ARNK89S5VY1P9RTP4273You always take time to get to know people, are happy to share your ideas on cross department projects and go out of your way to ensure that the team produces its best work. Think you’re a great colleague? Think again!

You might think the following traits make you great in the workplace – but your co-workers may see things differently…

1. You’re good at keeping the peace – you’re not straight with people

You might see yourself as the office peacemaker and a calming influence on the team but avoiding conflict can create more problems than it solves.

‘It’s normal for there to be conflicts at work, it’s a pressured environment, but swallowing your resentments rather than articulating them is not the answer,’ warns Corinne Mills, Managing Director of Personal Career Management and author of Career Coach.

‘You’ll get very stressed and if the other person doesn’t realise there is a problem then you’re doing both of you a disservice if you pretend everything is okay and prevent an opportunity to make it right.  Get some assertiveness training if you need it – it’s an essential career survival skill.’

2. You’re a perfectionist – you’re holding up the team

If you have a tendency to “amend” your colleagues’ work or your perfectionism is holding up the team, the chances are that your “great eye for detail” is annoying others.

‘Perfectionism assumes you are right – when it may be more a matter of opinion than fact,’ says Corinne. ‘Every team needs someone who is going to be the quality controller or point out the flaws in an argument so this input is very useful.

‘However, there are times when expediency or the bigger picture is more important than the detail and you’ll need to accept this decision gracefully even if you disagree with it.  Otherwise, you may not get asked for your input again.’

3. You’ve got more experience than your colleagues – you’re overbearing  

If people ask for your advice, feel free to give it. But constantly offering unsolicited advice is basically like telling everyone that they’re not living up to your expectations.

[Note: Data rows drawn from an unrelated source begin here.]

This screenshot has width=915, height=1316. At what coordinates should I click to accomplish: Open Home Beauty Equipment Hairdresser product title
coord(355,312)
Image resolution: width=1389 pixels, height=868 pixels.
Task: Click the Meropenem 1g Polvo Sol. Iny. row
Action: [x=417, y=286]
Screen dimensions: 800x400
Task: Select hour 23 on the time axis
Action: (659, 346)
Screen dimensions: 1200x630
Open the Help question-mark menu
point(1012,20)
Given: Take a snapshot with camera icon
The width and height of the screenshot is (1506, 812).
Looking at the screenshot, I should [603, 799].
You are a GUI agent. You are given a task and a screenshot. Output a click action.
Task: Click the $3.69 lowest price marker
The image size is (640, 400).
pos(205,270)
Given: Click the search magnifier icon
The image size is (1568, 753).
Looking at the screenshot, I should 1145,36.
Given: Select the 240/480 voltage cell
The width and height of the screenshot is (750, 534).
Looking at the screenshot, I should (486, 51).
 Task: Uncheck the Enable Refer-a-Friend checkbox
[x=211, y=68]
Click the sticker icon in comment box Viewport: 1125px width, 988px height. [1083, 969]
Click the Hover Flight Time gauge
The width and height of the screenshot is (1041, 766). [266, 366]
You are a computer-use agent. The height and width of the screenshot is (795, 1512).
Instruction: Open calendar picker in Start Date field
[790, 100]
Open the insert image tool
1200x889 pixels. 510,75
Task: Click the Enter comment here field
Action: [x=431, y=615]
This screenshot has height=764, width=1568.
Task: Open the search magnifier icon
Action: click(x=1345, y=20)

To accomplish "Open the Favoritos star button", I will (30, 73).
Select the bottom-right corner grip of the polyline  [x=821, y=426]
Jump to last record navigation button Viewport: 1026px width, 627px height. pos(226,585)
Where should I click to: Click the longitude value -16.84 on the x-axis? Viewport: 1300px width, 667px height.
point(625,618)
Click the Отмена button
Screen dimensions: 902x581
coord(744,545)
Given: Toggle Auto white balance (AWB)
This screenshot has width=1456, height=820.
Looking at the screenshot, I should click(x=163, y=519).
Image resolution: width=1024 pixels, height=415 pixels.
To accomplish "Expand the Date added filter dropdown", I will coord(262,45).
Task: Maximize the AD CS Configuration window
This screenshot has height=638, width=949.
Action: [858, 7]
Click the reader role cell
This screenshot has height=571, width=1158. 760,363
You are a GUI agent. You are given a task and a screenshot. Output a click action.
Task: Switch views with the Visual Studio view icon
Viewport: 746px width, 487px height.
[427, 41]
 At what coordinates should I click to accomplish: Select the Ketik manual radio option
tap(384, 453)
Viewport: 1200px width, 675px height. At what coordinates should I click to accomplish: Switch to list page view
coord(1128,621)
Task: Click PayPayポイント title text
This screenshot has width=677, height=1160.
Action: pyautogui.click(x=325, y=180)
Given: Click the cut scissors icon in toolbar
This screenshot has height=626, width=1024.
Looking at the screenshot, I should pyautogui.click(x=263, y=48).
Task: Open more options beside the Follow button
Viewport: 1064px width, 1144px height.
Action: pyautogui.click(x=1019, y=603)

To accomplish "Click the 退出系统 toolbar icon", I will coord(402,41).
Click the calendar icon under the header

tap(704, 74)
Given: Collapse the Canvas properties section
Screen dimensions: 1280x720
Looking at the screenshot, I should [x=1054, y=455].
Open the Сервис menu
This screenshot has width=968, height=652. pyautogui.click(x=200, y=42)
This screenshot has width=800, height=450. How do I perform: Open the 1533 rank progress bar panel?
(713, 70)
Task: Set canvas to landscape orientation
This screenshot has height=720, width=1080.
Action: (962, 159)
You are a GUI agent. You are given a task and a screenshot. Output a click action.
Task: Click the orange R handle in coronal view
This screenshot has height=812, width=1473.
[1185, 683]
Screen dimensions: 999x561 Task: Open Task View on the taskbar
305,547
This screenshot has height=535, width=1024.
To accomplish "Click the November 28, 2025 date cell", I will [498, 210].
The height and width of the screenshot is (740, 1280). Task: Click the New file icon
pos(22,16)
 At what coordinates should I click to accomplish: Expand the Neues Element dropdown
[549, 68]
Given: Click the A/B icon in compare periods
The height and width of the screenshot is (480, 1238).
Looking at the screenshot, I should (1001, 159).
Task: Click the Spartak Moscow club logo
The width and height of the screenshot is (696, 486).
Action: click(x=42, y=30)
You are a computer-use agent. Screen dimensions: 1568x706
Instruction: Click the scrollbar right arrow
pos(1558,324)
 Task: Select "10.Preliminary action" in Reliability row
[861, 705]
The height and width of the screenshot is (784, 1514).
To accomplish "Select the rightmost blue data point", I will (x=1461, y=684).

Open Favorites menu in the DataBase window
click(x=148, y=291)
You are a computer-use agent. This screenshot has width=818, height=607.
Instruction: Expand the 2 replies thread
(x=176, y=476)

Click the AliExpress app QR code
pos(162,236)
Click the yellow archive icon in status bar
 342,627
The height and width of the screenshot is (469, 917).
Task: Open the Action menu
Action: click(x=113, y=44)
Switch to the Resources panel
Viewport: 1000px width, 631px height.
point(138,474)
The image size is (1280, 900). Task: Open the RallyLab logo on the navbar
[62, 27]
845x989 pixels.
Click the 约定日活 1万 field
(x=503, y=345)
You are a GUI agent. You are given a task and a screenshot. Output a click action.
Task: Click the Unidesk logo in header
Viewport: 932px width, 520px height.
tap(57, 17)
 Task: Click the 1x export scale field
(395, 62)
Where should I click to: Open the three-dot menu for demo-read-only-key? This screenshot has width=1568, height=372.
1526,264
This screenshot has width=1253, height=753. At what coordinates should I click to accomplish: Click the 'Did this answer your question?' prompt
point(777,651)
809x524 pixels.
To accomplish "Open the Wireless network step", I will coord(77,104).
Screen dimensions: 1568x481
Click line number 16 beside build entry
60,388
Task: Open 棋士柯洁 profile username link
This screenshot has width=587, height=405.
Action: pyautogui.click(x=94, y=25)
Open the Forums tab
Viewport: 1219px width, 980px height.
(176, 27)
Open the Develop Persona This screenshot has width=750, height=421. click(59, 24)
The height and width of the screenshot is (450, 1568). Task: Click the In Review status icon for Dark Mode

‘While it’s great  that you are contributing ideas, being creative and giving input, if you are constantly stealing air-time then you are potentially suffocating everyone else,’ warns Corinne.

‘Instead start using phrases like “what do you think….” Or “that’s a great idea… what about if we do this too…” People are far more likely to be more receptive to your ideas and suggestions if you show tolerance and respect for theirs.’

4. You always have time for people – you talk too much

You may pride yourself on always having time for people, but if you love to chat with your colleagues, even when they’re on a deadline, your sociable tendencies may not be appreciated.

‘Talking face-to-face, rather than by email or phone, can be a good way to build business relationships but it’s not always appropriate to “drop by” other peoples’ desks just for a chat,’ says John Lees, career coach and author ofSecrets of Resilient People.

‘Keep in mind that other people may be on a deadline or busy. Be honest about how much talking you do in the average conversation compared to how much the other person does and watch for signs that they may be trying to exit the discussion and get back to work. If in doubt, keep the chat for neutral areas – like the cafeteria or kitchen.’

5. You’re quick to share your ideas – you interrupt others

You’re always happy to share your ideas, even on other departments’ projects. While others in the business may value your input, they may not appreciate the way in which you do it.

‘If you like to add your opinion to the conversation, even if it’s not requested, or have a tendency to jump in and answer questions that were addressed to other people, you may be the office interrupter,’ says John.

‘Interrupting can become a habit, so much so that you don’t even notice that you’re doing it. Wait until others have managed to get across their point before offering your input. Acknowledging their suggestions, “You make a really good point, but perhaps we should also consider…” will go a long way to making other people feel heard.’